## CHALLENGE
Swap every "Screen dimensions" in the material below for "Display size" and reproduce the rest unchanged.

## DATA LINES

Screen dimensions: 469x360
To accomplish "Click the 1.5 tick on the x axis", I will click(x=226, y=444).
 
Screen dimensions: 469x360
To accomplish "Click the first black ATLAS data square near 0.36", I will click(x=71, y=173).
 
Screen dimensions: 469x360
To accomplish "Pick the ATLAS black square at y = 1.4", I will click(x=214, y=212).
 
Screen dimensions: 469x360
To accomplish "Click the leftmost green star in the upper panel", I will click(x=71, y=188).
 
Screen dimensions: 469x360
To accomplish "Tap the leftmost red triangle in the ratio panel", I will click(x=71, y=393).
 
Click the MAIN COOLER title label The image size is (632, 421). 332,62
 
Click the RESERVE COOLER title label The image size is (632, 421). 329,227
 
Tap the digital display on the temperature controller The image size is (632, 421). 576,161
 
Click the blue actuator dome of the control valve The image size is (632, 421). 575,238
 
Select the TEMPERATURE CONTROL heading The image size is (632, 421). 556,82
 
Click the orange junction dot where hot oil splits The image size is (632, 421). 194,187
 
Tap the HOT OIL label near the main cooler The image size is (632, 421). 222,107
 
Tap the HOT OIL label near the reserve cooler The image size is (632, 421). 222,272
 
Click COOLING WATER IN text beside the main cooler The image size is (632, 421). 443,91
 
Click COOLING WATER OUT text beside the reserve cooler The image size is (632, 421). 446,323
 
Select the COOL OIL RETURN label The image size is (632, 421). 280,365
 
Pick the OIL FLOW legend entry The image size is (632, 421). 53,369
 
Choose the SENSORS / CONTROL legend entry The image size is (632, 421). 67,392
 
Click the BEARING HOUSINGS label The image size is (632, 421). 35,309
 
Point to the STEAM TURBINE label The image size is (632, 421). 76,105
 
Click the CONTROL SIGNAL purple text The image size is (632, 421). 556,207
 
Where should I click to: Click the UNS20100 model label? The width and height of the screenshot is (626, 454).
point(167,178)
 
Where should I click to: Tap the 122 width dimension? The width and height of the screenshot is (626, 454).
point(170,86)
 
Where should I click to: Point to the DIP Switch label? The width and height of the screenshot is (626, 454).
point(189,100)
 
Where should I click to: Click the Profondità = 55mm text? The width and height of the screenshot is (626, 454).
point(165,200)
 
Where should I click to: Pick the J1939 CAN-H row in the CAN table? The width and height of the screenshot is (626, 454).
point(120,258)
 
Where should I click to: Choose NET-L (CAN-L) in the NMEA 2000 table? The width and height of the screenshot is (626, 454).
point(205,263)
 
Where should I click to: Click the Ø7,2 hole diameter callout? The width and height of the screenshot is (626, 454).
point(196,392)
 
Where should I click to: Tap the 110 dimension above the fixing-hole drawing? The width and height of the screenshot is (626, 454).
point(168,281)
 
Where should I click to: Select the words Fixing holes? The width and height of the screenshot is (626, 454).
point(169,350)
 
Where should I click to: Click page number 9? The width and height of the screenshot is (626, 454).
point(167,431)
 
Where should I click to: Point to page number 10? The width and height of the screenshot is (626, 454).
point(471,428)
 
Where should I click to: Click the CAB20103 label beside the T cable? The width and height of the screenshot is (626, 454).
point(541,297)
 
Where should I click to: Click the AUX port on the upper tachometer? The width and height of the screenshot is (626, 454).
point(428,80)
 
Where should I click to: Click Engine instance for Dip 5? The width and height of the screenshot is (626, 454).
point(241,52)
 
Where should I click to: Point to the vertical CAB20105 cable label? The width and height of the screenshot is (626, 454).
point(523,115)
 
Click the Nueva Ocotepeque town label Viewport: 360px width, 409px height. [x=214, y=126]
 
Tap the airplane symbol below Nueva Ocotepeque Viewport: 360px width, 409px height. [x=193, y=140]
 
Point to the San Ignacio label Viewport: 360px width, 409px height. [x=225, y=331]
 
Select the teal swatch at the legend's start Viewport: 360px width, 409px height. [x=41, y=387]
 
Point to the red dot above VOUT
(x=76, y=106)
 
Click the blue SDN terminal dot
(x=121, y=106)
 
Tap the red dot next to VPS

## RESULT
Display size: 469x360
To accomplish "Click the 1.5 tick on the x axis", I will click(x=226, y=444).
 
Display size: 469x360
To accomplish "Click the first black ATLAS data square near 0.36", I will click(x=71, y=173).
 
Display size: 469x360
To accomplish "Pick the ATLAS black square at y = 1.4", I will click(x=214, y=212).
 
Display size: 469x360
To accomplish "Click the leftmost green star in the upper panel", I will click(x=71, y=188).
 
Display size: 469x360
To accomplish "Tap the leftmost red triangle in the ratio panel", I will click(x=71, y=393).
 
Click the MAIN COOLER title label The image size is (632, 421). 332,62
 
Click the RESERVE COOLER title label The image size is (632, 421). 329,227
 
Tap the digital display on the temperature controller The image size is (632, 421). 576,161
 
Click the blue actuator dome of the control valve The image size is (632, 421). 575,238
 
Select the TEMPERATURE CONTROL heading The image size is (632, 421). 556,82
 
Click the orange junction dot where hot oil splits The image size is (632, 421). 194,187
 
Tap the HOT OIL label near the main cooler The image size is (632, 421). 222,107
 
Tap the HOT OIL label near the reserve cooler The image size is (632, 421). 222,272
 
Click COOLING WATER IN text beside the main cooler The image size is (632, 421). 443,91
 
Click COOLING WATER OUT text beside the reserve cooler The image size is (632, 421). 446,323
 
Select the COOL OIL RETURN label The image size is (632, 421). 280,365
 
Pick the OIL FLOW legend entry The image size is (632, 421). 53,369
 
Choose the SENSORS / CONTROL legend entry The image size is (632, 421). 67,392
 
Click the BEARING HOUSINGS label The image size is (632, 421). 35,309
 
Point to the STEAM TURBINE label The image size is (632, 421). 76,105
 
Click the CONTROL SIGNAL purple text The image size is (632, 421). 556,207
 
Where should I click to: Click the UNS20100 model label? The width and height of the screenshot is (626, 454).
point(167,178)
 
Where should I click to: Tap the 122 width dimension? The width and height of the screenshot is (626, 454).
point(170,86)
 
Where should I click to: Point to the DIP Switch label? The width and height of the screenshot is (626, 454).
point(189,100)
 
Where should I click to: Click the Profondità = 55mm text? The width and height of the screenshot is (626, 454).
point(165,200)
 
Where should I click to: Pick the J1939 CAN-H row in the CAN table? The width and height of the screenshot is (626, 454).
point(120,258)
 
Where should I click to: Choose NET-L (CAN-L) in the NMEA 2000 table? The width and height of the screenshot is (626, 454).
point(205,263)
 
Where should I click to: Click the Ø7,2 hole diameter callout? The width and height of the screenshot is (626, 454).
point(196,392)
 
Where should I click to: Tap the 110 dimension above the fixing-hole drawing? The width and height of the screenshot is (626, 454).
point(168,281)
 
Where should I click to: Select the words Fixing holes? The width and height of the screenshot is (626, 454).
point(169,350)
 
Where should I click to: Click page number 9? The width and height of the screenshot is (626, 454).
point(167,431)
 
Where should I click to: Point to page number 10? The width and height of the screenshot is (626, 454).
point(471,428)
 
Where should I click to: Click the CAB20103 label beside the T cable? The width and height of the screenshot is (626, 454).
point(541,297)
 
Where should I click to: Click the AUX port on the upper tachometer? The width and height of the screenshot is (626, 454).
point(428,80)
 
Where should I click to: Click Engine instance for Dip 5? The width and height of the screenshot is (626, 454).
point(241,52)
 
Where should I click to: Point to the vertical CAB20105 cable label? The width and height of the screenshot is (626, 454).
point(523,115)
 
Click the Nueva Ocotepeque town label Viewport: 360px width, 409px height. [x=214, y=126]
 
Tap the airplane symbol below Nueva Ocotepeque Viewport: 360px width, 409px height. [x=193, y=140]
 
Point to the San Ignacio label Viewport: 360px width, 409px height. [x=225, y=331]
 
Select the teal swatch at the legend's start Viewport: 360px width, 409px height. [x=41, y=387]
 
Point to the red dot above VOUT
(x=76, y=106)
 
Click the blue SDN terminal dot
(x=121, y=106)
 
Tap the red dot next to VPS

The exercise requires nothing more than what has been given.